Saved data entries
_ _ _ _
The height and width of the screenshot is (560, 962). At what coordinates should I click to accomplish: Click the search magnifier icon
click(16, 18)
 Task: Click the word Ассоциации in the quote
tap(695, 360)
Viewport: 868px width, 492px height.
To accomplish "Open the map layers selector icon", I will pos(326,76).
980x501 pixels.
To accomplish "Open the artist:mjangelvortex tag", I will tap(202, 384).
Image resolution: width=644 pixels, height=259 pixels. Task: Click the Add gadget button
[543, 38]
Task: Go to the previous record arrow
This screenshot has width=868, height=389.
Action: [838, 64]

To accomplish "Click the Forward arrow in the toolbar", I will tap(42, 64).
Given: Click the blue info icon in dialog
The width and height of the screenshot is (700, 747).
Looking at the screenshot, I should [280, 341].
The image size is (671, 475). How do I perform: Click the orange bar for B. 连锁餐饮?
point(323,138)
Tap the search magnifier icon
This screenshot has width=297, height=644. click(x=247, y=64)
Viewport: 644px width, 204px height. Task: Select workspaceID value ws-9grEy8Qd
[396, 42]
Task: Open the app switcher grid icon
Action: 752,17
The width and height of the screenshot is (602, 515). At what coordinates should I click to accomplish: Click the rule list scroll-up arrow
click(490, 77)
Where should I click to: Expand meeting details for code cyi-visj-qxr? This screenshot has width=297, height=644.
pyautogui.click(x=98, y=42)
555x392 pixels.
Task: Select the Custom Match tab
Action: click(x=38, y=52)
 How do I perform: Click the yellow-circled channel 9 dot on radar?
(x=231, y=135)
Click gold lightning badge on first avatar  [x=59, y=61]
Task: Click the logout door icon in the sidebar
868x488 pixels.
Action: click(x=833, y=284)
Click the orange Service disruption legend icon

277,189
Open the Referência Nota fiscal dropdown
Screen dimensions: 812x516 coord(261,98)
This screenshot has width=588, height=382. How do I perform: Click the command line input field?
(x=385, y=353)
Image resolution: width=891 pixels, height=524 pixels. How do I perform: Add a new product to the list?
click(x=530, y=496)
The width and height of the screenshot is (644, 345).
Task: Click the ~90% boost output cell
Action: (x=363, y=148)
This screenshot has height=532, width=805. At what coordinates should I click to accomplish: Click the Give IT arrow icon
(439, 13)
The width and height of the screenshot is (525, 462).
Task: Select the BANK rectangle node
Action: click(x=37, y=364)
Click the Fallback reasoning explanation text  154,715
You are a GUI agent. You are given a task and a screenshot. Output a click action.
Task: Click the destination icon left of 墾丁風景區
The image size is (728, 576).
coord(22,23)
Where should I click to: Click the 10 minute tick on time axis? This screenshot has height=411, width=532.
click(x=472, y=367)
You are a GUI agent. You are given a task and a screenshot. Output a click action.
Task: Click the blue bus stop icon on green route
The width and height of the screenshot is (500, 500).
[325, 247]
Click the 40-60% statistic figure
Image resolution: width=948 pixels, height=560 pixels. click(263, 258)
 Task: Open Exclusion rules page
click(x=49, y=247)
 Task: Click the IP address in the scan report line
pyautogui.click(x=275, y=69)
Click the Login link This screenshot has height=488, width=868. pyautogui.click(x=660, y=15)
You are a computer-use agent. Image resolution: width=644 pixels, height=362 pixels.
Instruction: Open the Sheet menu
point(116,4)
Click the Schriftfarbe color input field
_ _ _ _
[Exercise objective] Wherever the string "blue" appears in the entries, copy that line.

[Answer to this exercise]
Given: Click the blue info icon in dialog
Task: Click the blue bus stop icon on green route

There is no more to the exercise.